Die Wahrheit: Zwangsloyaler Schneckentempofahrer

Sein Autofahrername ist „Sotschneck“ – irische Wucherer lassen sich die Versicherung seiner betagten Blechkiste fürstlich bezahlen. Ein Leidensreport.

Einmal im Jahr verbreiten irische Kfz-Versicherungen Angst und Schrecken unter den 2,2 Millionen Autobesitzern. Mein Verhältnis zu dieser Branche war von Anfang an getrübt. Als ich vor vielen Jahren nach Irland zog, verlangte die Versicherung einen happigen Aufschlag, weil ich einen deutschen Führerschein besaß.

Nachdem ich die irische Führerscheinprüfung bestanden hatte, wurde die Sache nicht billiger, weil ich einen noch happigeren Aufschlag für das aus Deutschland importierte Auto zahlen musste: Es hatte das Steuer auf der falschen Seite. Schließlich kaufte ich einen Wagen in Irland mit Rechtssteuer, und für einige Jahre herrschte Waffenstillstand zwischen mir und der Versicherung – bis zu dem Tag, an dem der Sachbearbeiter behauptete, er habe meine Umzugsmeldung samt neuer Adresse nie erhalten.

Deshalb war die jährliche Rechnung nicht angekommen, sodass meine Versicherung bereits fünf Monate zuvor abgelaufen war. Ich könne von Glück sagen, dass ich in der Zeit keinen Schaden angerichtet habe, meinte der garstige Sachbearbeiter, der seine Macht außerordentlich genoss. Eine Erneuerung des Versicherungsschutzes käme nicht infrage, weil man keinen 21 Jahre alten Kleinwagen versichere, höhnte er.

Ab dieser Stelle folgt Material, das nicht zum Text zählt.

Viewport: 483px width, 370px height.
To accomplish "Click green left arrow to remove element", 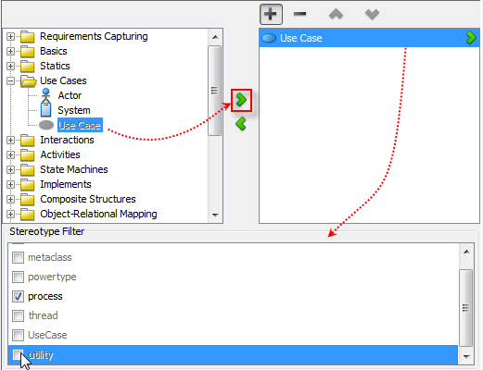I will (241, 124).
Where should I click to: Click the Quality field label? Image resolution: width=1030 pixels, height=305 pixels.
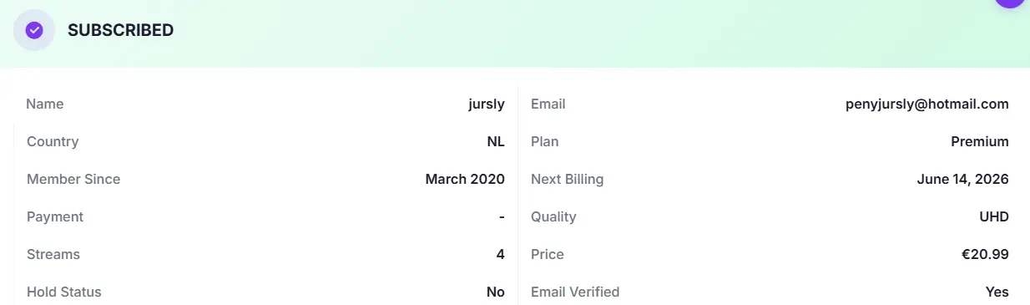coord(553,216)

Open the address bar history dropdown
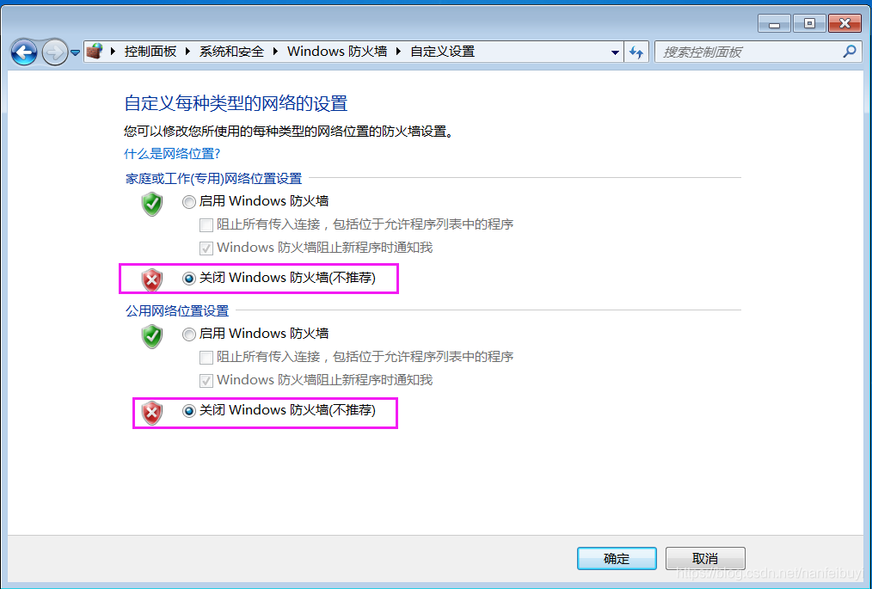615,52
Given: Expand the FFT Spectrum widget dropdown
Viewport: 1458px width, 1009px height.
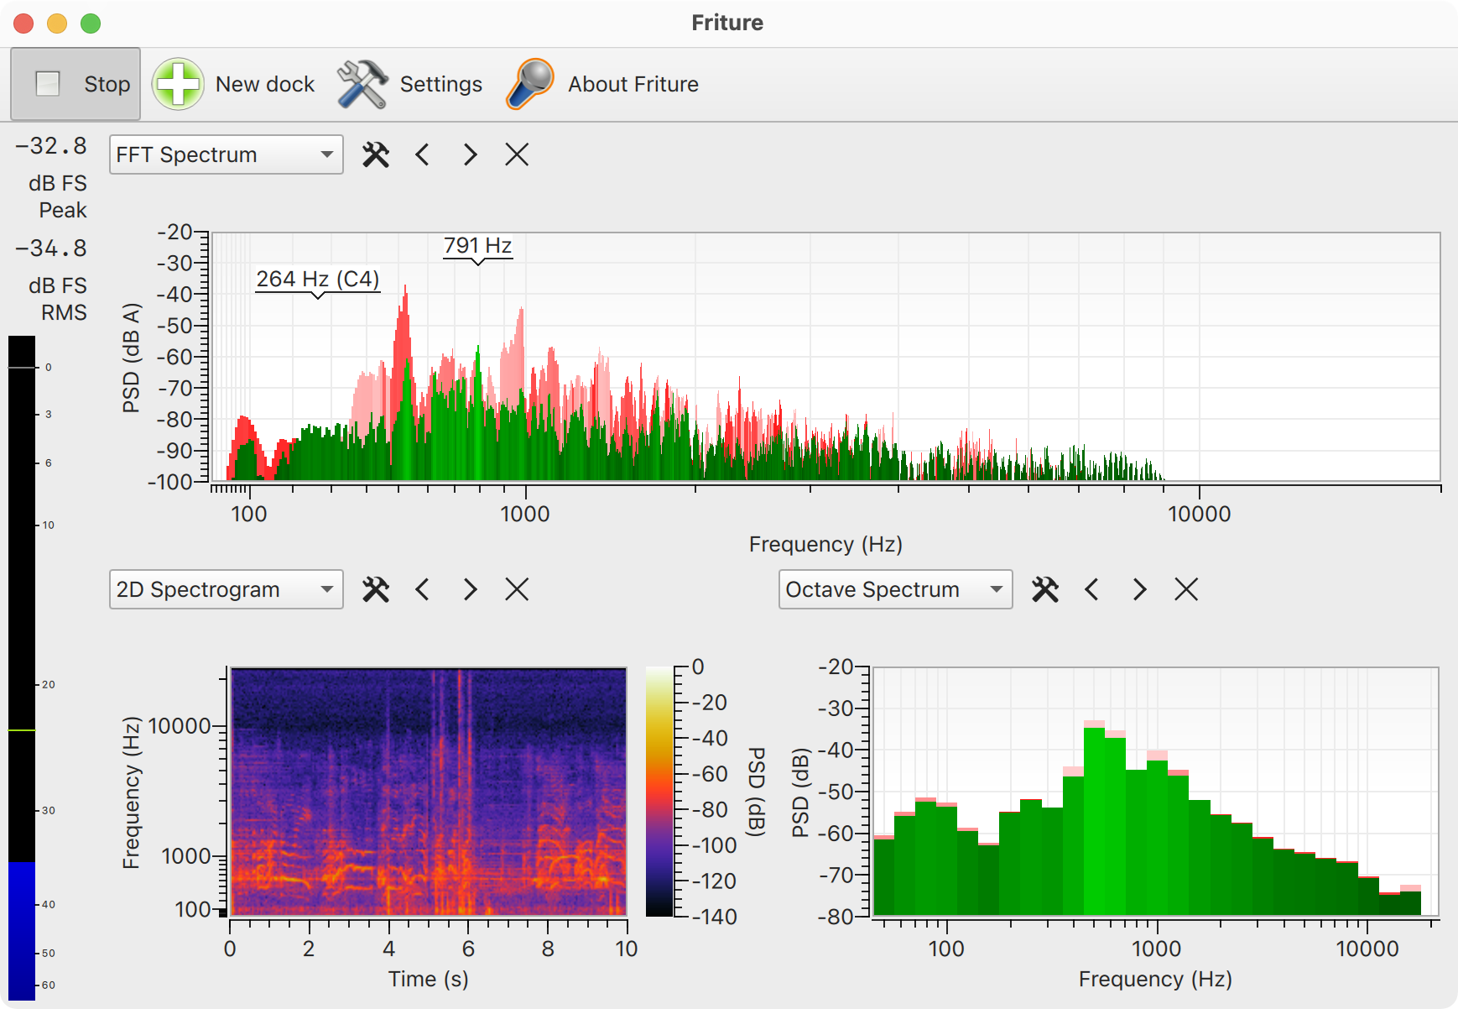Looking at the screenshot, I should point(227,154).
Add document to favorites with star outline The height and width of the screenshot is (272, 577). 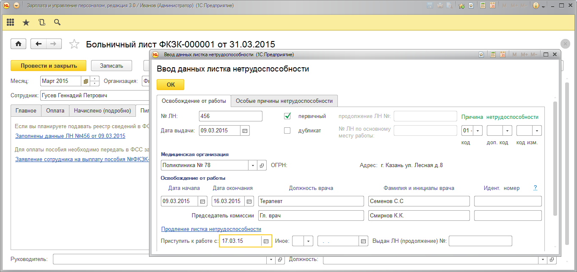coord(74,44)
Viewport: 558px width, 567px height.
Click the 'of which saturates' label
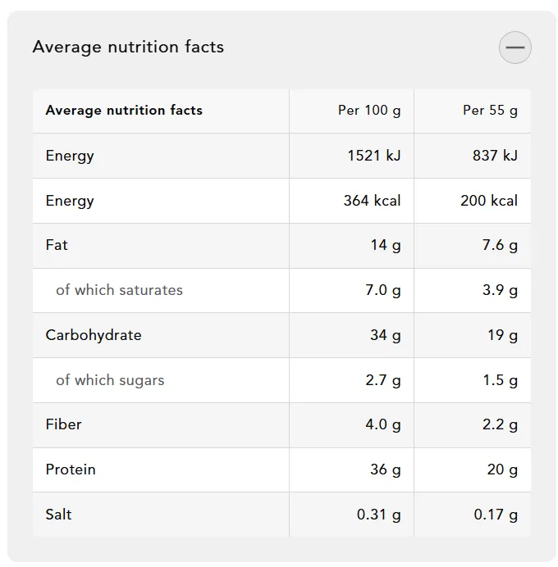point(119,290)
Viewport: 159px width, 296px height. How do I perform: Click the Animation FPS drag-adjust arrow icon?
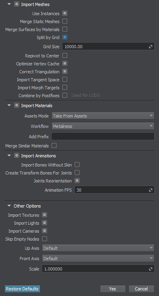151,190
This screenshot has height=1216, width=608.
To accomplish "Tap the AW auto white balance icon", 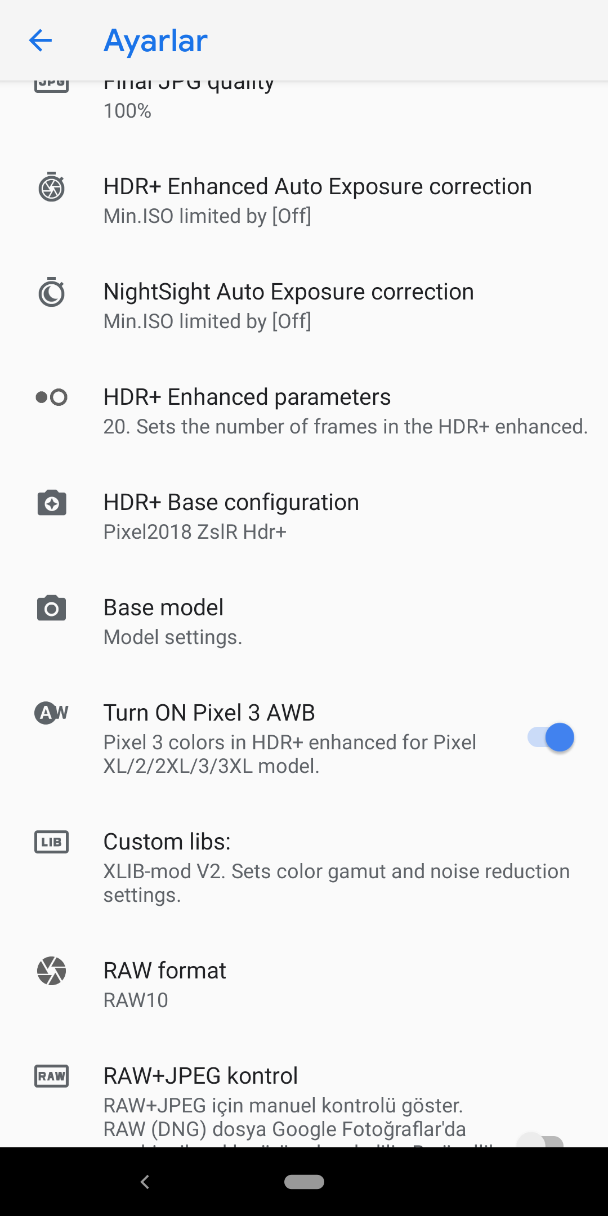I will point(51,713).
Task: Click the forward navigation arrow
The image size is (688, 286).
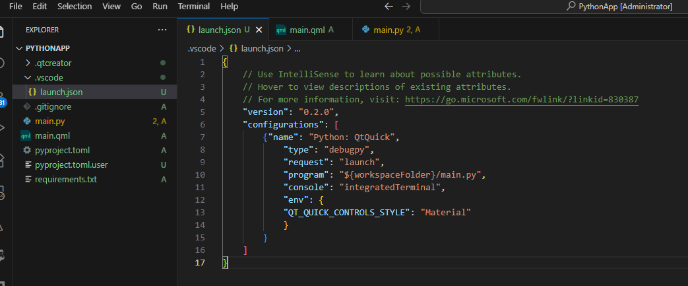Action: 406,6
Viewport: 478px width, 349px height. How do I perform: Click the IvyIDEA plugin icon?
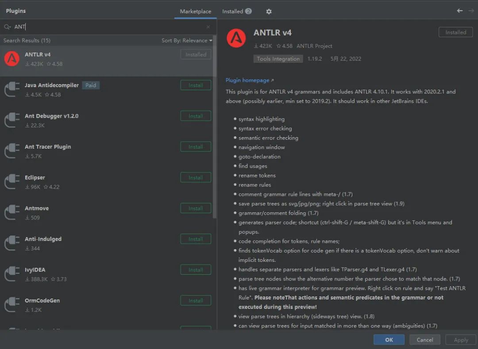[x=12, y=274]
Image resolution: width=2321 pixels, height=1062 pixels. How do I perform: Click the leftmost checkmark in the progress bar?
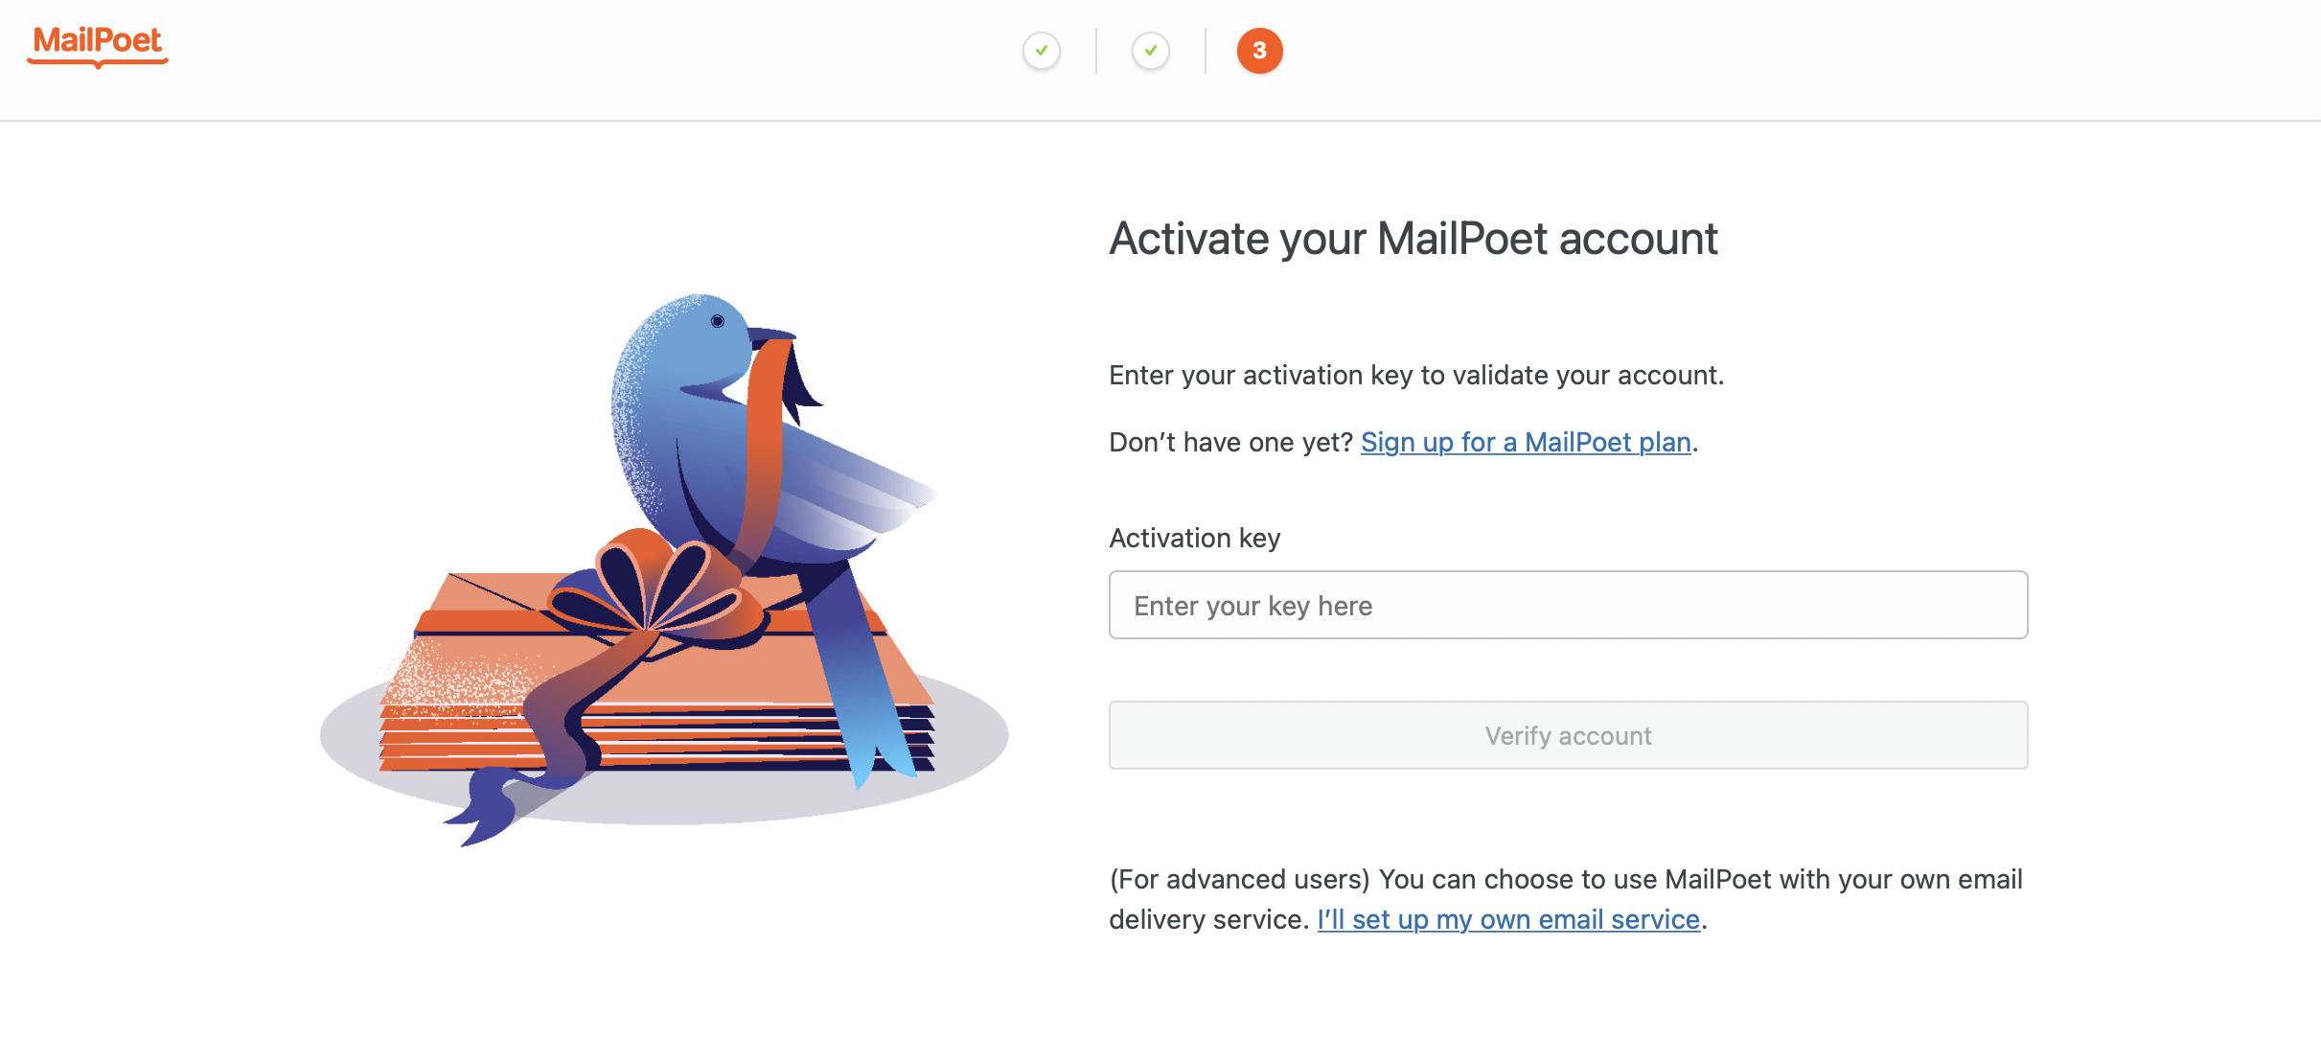[x=1042, y=52]
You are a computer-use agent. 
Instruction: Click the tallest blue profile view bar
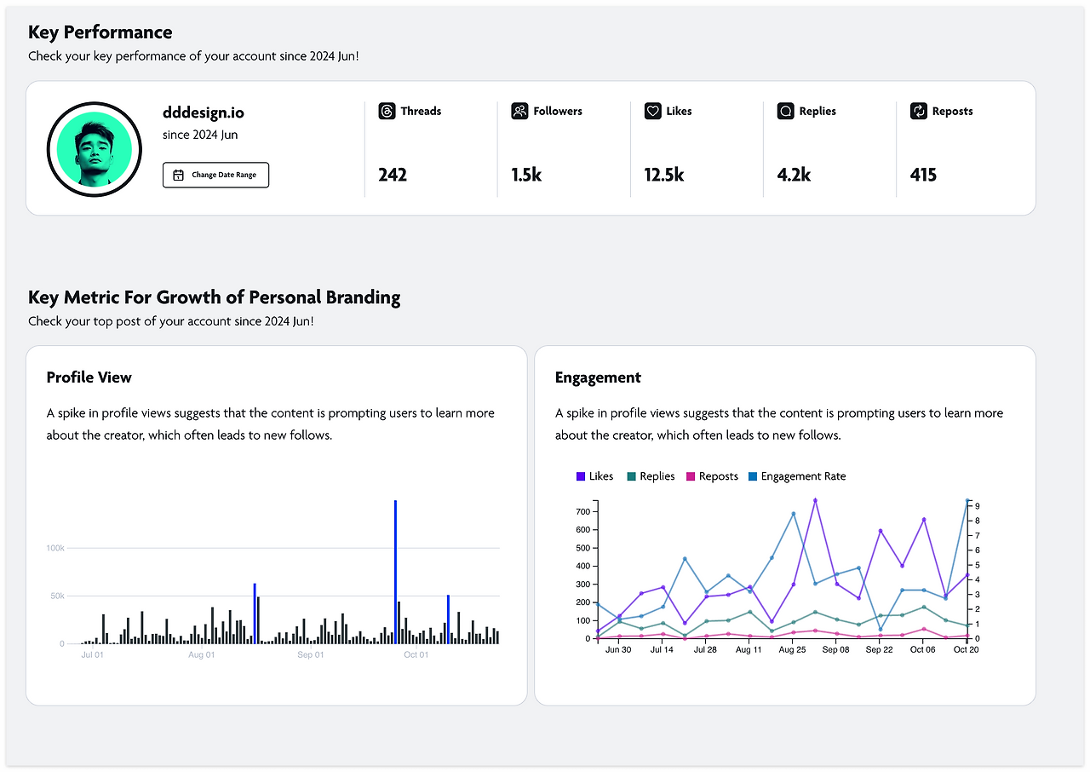tap(395, 572)
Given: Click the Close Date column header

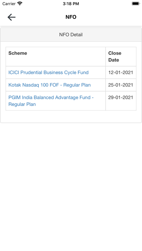Looking at the screenshot, I should 115,57.

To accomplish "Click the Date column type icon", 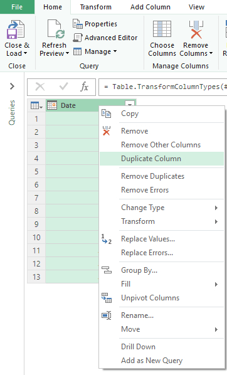I will coord(52,105).
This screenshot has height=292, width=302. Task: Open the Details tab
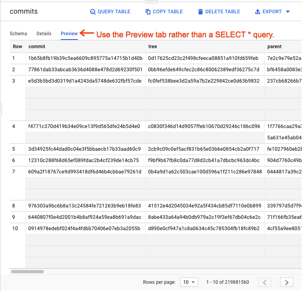(x=44, y=34)
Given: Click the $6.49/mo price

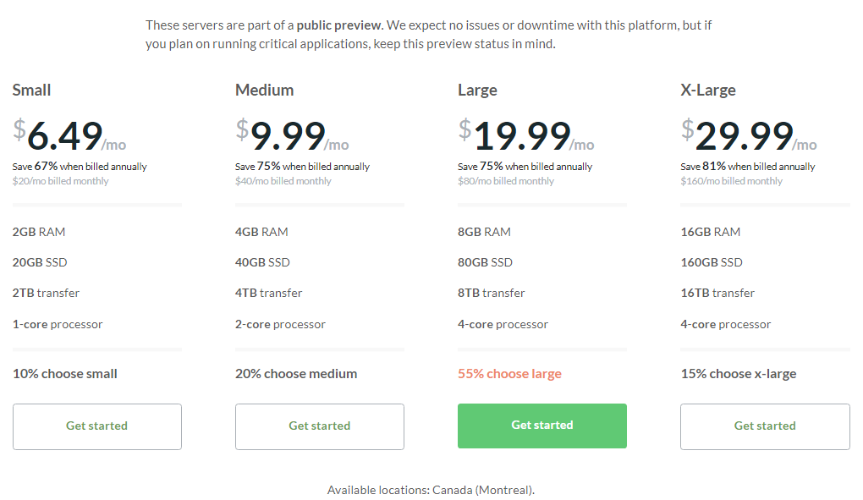Looking at the screenshot, I should click(x=69, y=135).
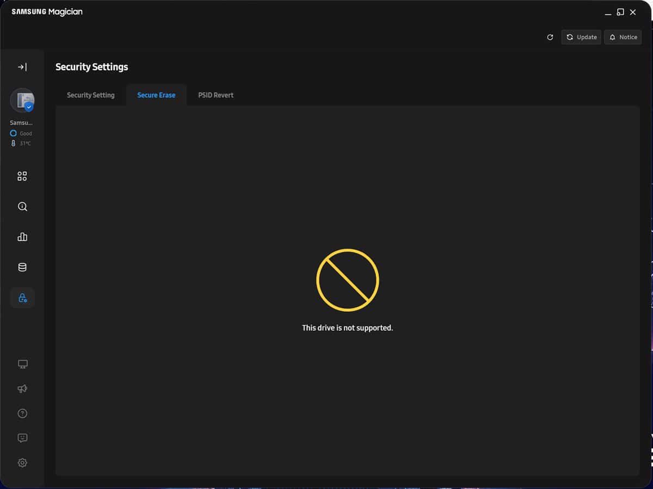
Task: Expand the left sidebar navigation panel
Action: 22,67
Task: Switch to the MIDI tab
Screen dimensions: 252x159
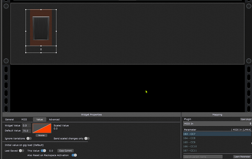Action: pyautogui.click(x=24, y=120)
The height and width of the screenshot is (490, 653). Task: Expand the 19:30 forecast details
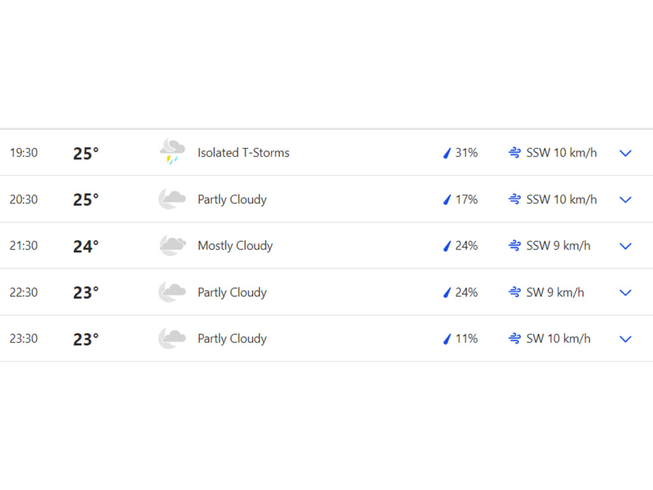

Alle naselang einen Neuwagen

Mein Argument, dass ich doch jedes Jahr zum TÜV müsste und deshalb kein erhöhtes Risiko darstellte, zog nicht. Die Gauner stecken mit den Autohändlern unter einer Decke: Die wollen nämlich, dass man sich alle naselang einen Neuwagen zulegt.

Es gibt nur eine einziges Unternehmen in Irland, das auch betagte Blechkisten versichert, sich das aber fürstlich bezahlen lässt. Obwohl ich eher übervorsichtig fahre, sodass mich manche Freunde „Sotschneck“ nennen, steigt die Versicherungsprämie jedes Jahr. Theoretisch kennt man in Irland zwar den Schadenfreiheitsrabatt, aber der wird durch die Prämienerhöhungen stets mehr als aufgefressen. Die Versicherungsbeiträge sind in den vergangenen zehn Jahren um 42 Prozent gestiegen, obwohl die Schadensfälle um 2,5 Prozent zurückgegangen sind.

Loyale Kunden werden bestraft

Die irische Zentralbank hat nun voriges Jahr eine Untersuchung in Auftrag gegeben. Die kam zu dem Ergebnis, dass lo­ya­le Kunden bestraft werden. Sie werden jedes Jahr stärker zur Kasse gebeten, weil sie keine Preise vergleichen. Neukunden hingegen lockt man mit günstigen Angeboten. Für mich ist das keine Option, denn ich bin zwangsloyal, weil kein anderes Unternehmen meine alte Kiste versichern will.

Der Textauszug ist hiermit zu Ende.